How to Get Rid of Carpenter Bees

Carpenter bees can be a nuisance to homeowners, thanks to their habit of tunneling into decks, porches, and other wood structures. Males behave aggressively during their spring mating season, which can be a bit unsettling if you're trying to relax on your deck. Your first impulse might be to grab a can of bug spray to battle these large bees, but please don't. Learn when control measures are needed and when they aren't, and how to control carpenter bees effectively.

What Are Carpenter Bees?

People often mistake carpenter bees for bumblebees, which look quite similar. Bumblebees (genus Bombus) nest in the ground, usually in abandoned rodent nests, and live in social communities. Carpenter bees (genus Xylocopa) are solitary bees that burrow into wood. If you see a bee that looks like a bumblebee emerging from a hole in your porch, it's a carpenter bee, not a bumblebee. You can differentiate the two by examining the dorsal (upper) side of the abdomen. If it's shiny and hairless, it's a carpenter bee. A bumblebee, by contrast, has a hairy abdomen.

Carpenter bees usually spend the cold months tucked inside their empty nest tunnels, protected from freezing temperatures and winter weather. In spring, they emerge ready to mate. The female carpenter bee excavates a tunnel for her offspring. In each brood chamber, she stores food and lays an egg. By late summer, her young emerge as adults. The new generation of carpenter bees will visit flowers briefly in August and September, before settling in for the winter.
Carpenter bees are excellent pollinators. When a carpenter bee lands on a flower, she vibrates her thoracic muscles to shake the pollen loose. Because carpenter bees are beneficial insects, you should only eliminate them when necessary.

Do Carpenter Bees Sting?

Most people encounter carpenter bees during April and May, when they've just emerged to mate. During this time, male carpenter bees tend to hover around nest openings, looking for receptive females. It can be rather unnerving being around them, as the males will also hover aggressively around people who approach the nests. They may even fly right into you. Despite this tough act, male carpenter bees cannot sting. They are completely harmless. Female carpenter bees can sting, but almost never do. You would have to provoke a female, perhaps by trying to cup her in your hands, to get her to sting you in self-defense. So carpenter bees pose almost no threat to people at all.

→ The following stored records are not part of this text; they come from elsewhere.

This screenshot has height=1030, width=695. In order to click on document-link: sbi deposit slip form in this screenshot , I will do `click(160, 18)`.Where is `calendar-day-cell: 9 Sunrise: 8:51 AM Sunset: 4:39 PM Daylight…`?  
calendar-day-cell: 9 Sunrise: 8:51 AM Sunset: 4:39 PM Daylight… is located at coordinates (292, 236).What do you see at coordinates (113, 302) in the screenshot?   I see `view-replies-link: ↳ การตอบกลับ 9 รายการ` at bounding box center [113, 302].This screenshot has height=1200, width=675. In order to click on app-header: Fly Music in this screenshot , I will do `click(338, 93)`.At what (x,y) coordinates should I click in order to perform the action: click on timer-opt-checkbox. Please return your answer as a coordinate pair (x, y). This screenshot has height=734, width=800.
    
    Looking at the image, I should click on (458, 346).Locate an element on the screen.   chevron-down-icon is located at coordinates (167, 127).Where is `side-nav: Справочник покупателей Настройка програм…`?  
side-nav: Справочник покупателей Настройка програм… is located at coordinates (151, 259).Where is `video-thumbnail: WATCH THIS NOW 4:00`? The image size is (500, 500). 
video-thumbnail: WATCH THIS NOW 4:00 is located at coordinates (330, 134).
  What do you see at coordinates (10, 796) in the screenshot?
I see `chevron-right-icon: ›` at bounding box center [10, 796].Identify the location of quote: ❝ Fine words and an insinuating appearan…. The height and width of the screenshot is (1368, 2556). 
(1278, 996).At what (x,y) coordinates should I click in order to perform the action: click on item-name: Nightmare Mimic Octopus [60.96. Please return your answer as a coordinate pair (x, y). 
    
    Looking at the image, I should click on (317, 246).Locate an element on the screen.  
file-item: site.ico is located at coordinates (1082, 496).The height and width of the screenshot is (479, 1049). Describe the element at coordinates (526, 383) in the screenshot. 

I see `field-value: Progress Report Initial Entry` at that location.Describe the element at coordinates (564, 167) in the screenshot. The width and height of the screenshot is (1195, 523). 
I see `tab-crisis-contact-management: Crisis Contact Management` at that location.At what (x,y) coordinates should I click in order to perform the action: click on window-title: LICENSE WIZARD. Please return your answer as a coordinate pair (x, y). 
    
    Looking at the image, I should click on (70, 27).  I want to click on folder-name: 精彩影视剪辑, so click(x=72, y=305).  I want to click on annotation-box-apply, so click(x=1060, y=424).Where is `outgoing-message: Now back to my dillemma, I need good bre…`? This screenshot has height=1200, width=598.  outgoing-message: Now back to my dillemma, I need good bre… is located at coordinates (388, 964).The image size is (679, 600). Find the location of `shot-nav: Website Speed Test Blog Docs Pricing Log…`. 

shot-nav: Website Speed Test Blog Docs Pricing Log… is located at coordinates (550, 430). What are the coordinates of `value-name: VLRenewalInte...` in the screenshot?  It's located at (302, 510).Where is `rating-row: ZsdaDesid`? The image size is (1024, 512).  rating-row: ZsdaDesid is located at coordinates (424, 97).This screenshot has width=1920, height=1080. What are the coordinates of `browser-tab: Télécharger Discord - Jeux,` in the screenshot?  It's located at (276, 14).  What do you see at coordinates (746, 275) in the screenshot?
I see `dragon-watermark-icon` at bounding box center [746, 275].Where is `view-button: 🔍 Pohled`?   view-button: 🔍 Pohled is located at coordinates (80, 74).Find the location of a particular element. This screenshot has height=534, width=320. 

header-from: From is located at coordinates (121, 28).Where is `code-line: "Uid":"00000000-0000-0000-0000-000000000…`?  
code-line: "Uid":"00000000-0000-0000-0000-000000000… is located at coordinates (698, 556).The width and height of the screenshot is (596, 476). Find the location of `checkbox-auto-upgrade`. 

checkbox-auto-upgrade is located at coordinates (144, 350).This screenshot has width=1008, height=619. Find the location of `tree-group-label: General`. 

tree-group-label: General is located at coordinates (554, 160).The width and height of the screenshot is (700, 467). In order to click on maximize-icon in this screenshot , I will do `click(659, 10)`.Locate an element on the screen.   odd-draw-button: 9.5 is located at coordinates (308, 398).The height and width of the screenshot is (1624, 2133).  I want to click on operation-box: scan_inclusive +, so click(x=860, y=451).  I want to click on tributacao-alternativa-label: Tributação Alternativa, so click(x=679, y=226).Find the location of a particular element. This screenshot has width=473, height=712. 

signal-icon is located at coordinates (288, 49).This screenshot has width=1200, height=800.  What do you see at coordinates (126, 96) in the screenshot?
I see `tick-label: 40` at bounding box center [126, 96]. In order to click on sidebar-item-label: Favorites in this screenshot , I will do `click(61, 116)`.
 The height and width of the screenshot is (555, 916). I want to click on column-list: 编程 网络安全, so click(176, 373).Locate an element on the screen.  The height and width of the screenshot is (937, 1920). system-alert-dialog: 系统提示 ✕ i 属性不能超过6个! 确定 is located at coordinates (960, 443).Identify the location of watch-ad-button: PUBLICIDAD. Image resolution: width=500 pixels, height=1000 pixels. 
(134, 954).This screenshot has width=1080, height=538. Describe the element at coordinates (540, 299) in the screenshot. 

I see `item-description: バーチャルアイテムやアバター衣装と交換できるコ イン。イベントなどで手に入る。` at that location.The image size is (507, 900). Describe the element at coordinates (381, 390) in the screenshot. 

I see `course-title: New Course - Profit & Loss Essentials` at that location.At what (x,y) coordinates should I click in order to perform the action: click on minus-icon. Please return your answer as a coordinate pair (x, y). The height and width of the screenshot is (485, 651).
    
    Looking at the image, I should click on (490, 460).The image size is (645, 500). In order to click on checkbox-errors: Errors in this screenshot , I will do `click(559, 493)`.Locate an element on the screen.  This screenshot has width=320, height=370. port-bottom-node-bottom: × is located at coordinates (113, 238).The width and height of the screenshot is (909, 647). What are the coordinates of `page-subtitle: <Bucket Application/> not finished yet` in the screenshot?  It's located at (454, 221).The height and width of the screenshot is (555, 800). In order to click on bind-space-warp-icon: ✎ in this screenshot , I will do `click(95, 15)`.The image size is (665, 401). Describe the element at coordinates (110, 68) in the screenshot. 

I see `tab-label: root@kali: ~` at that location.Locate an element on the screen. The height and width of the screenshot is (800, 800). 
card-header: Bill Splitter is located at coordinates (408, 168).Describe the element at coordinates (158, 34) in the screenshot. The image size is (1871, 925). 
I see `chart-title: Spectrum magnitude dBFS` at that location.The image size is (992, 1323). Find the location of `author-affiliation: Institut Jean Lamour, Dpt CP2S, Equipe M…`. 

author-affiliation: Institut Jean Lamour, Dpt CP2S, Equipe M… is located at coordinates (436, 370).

How to Identify Carpenter Bee Nests

Obviously, if you observe carpenter bees coming and going from holes in your fascia board, deck posts, or other wood structures, that's a sure sign that those holes are carpenter bee nests.
If you haven't seen bees, but suspect they may be burrowing in a fence or other structure, look at the entrance holes. A carpenter bee makes an entrance hole slightly bigger than her body, or just about ½ inch in diameter. The first inch or two of the tunnel is usually made against the wood grain. The bee will then make a right turn and extend the tunnel another 4-6 inches in the direction of the wood grain. Carpenter bees will often eliminate their waste before entering their nest, so you might see yellow stains on the surface of the wood, just below the entrance hole.
Though they burrow into wood, carpenter bees don't eat wood like termites do. Since their nest tunnels are limited in size, they rarely do serious structural damage. However, because such excavation requires a lot of energy on her part, a female carpenter bee will often prefer to refurbish an old tunnel to digging a new one. If carpenter bees are allowed to tunnel in the same structure year after year, the cumulative damage could be significant.

How to Control Carpenter Bees

When it comes to carpenter bees, your best defense is a good offense. Carpenter bees prefer to excavate untreated, unfinished wood. You can discourage, if not prevent, carpenter bees from nesting in a wood structure by painting or varnishing the lumber.
If carpenter bees are already a problem, you will need to use an insecticidal dust to treat the nests. Insecticidal dusts are usually applied with a puffer that allows you to coat the interior surface of the entrance holes with the insecticide using a gentle burst of air. Contact your local extension office to find out which insecticides are effective and legal for use on carpenter bees in your area.
For the insecticide to work, the bees much come in contact with it as they crawl through the entrance hole of the nest. Apply the appropriate insecticidal dust in the spring, just before adults emerge to mate. Once you see the bees emerge, wait a few days before filling in the nest holes with wood putty or filler.
If you didn't apply the insecticide before the spring adults emerged, you will need to treat the nests twice – once in the spring, and again in late summer, when the next generation of adults is foraging. Because bees will be active during the day, it's preferable to apply the pesticide at night. This will reduce your chances of being stung by females trying to defend their nests. In the fall, seal the nest holes with putty or filler.